As the use of Artificial Intelligence continues to rise, so do the questions surrounding the ethicality of the technology. According to a recent study by IBM, executives ranking AI ethics as important jumped from less than 50% in 2018 to nearly 75% in 2021.
This course empowers learners to approach and apply ethical AI, teaching them to design and build models with fairness and limited bias. Students will gain ethical AI literacy skills, enabling more meaningful discussions across AI disciplines and applying ethical principles to their organisations.
This Ethics of Artificial Intelligence course will be delivered to you in partnership with Udacity, meaning you'll have access to both Udacity's learning and career services as well as RMIT Online's course enablement support through our Learner Success team.
This Ethical AI course is ideal for:
- Data specialists and AI practitioners who want to deepen their understanding of the ethical implications and challenges associated with AI development and deployment.
- Aspiring AI policy, and risk professionals interested in the societal and policy aspects of AI, such as AI ethics consultants, policymakers, and strategists.
By the end of this course, you'll be able to:
- Design an AI model applying ethical considerations
- Quantify potentially harmful impacts of AI within the model and apply bias mitigation techniques
- Communicate ethical considerations of AI for a business use case
During this course, you will have the opportunity to demonstrate your newly acquired Ethical AI skills through a final project.

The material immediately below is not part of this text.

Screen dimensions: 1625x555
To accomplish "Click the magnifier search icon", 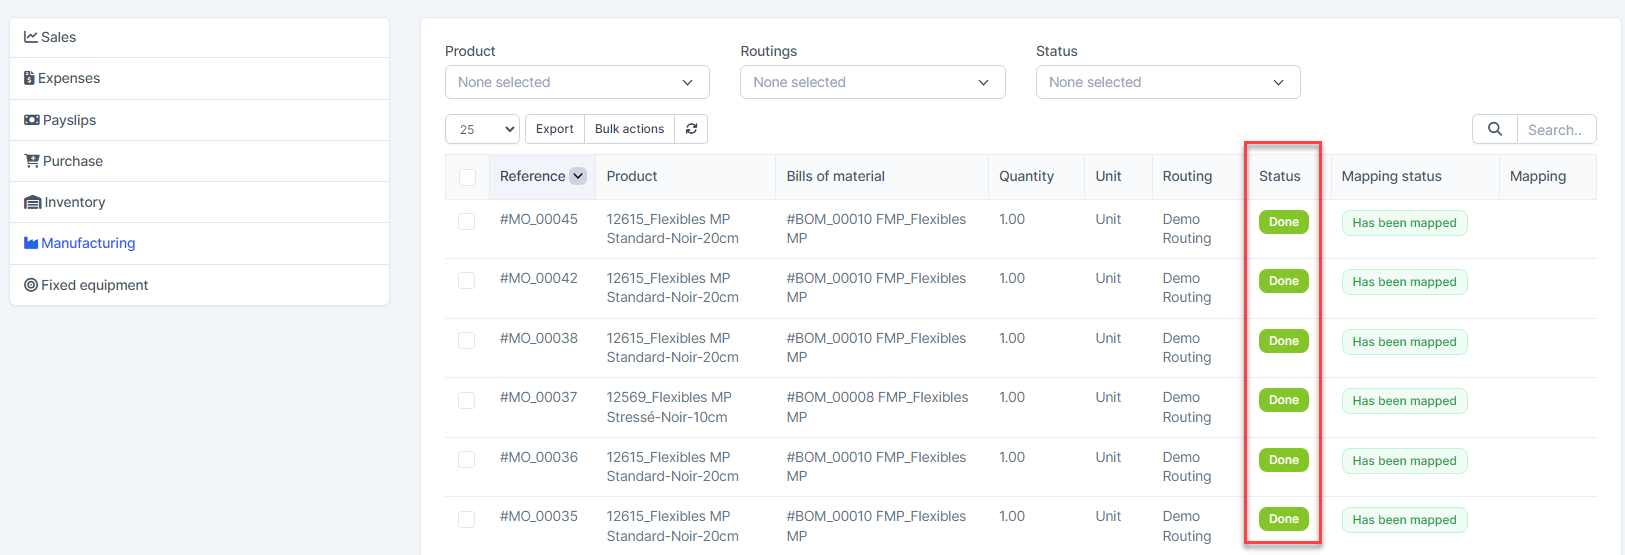I will pos(1494,129).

Your final project will be to use AI ethics for personalised budget prediction.
After completing this course, you’ll walk away with your own AI application and an RMIT credential which can be validated, recognised, and shared on social media platforms.

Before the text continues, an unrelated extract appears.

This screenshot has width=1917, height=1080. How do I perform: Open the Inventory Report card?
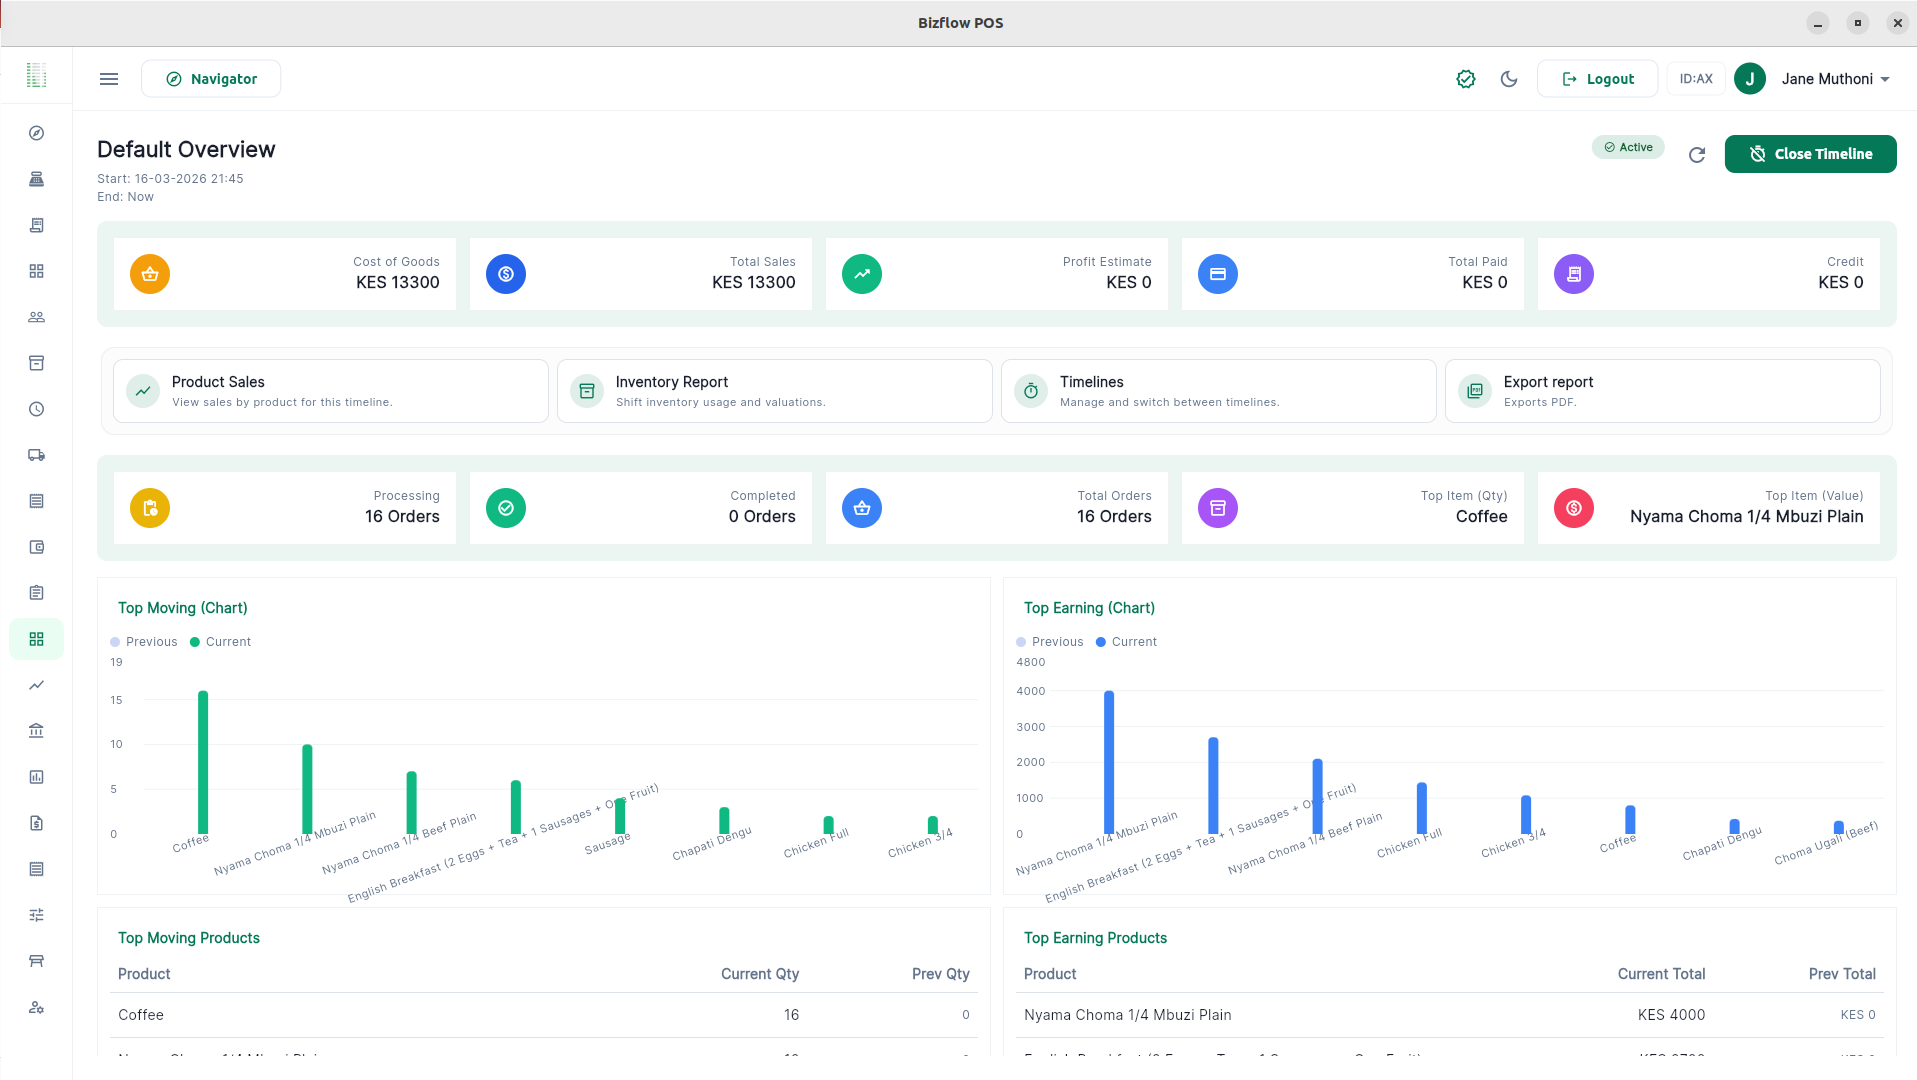point(774,391)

For Ethical AI, students should have experience working with and/or knowledge of the following topics:
- Identify and articulate the popular use cases of AI systems in society, such as an autonomous vehicles, smart voice assistants, and robots
- Create a machine learning model, such as a linear or logistic regression model, naive Bayes classifier, or neural network using the scikit-learn framework.

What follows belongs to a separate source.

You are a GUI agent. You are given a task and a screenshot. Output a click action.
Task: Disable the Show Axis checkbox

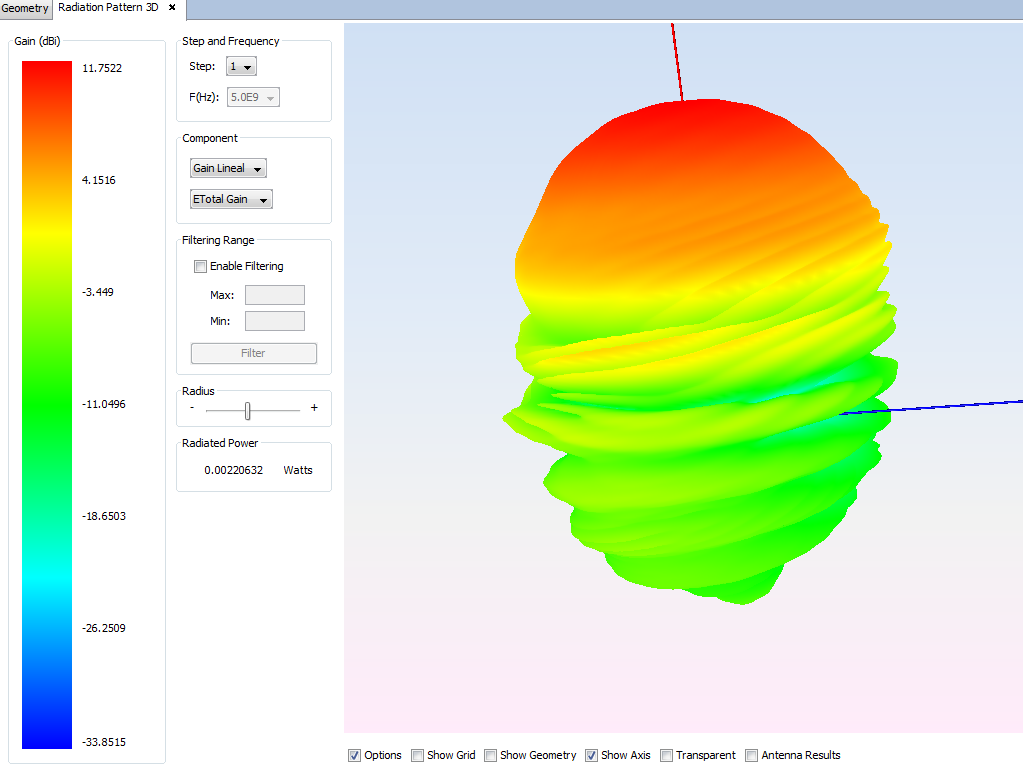coord(591,755)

- Perform basic data parsing and visualisation activities, including using pandas data frames and visualisations libraries such as matplotlib.
- Create efficient scripts using Python 3.7.6 or higher versions using variables, functions and common data types.
- Articulate fundamental concepts on AI lifecycle phases (e.g., training and deployment), the inputs to AI systems (e.g. image, text, tubular), and the outputs/results of a typical AI system (e.g, predictions, interferences).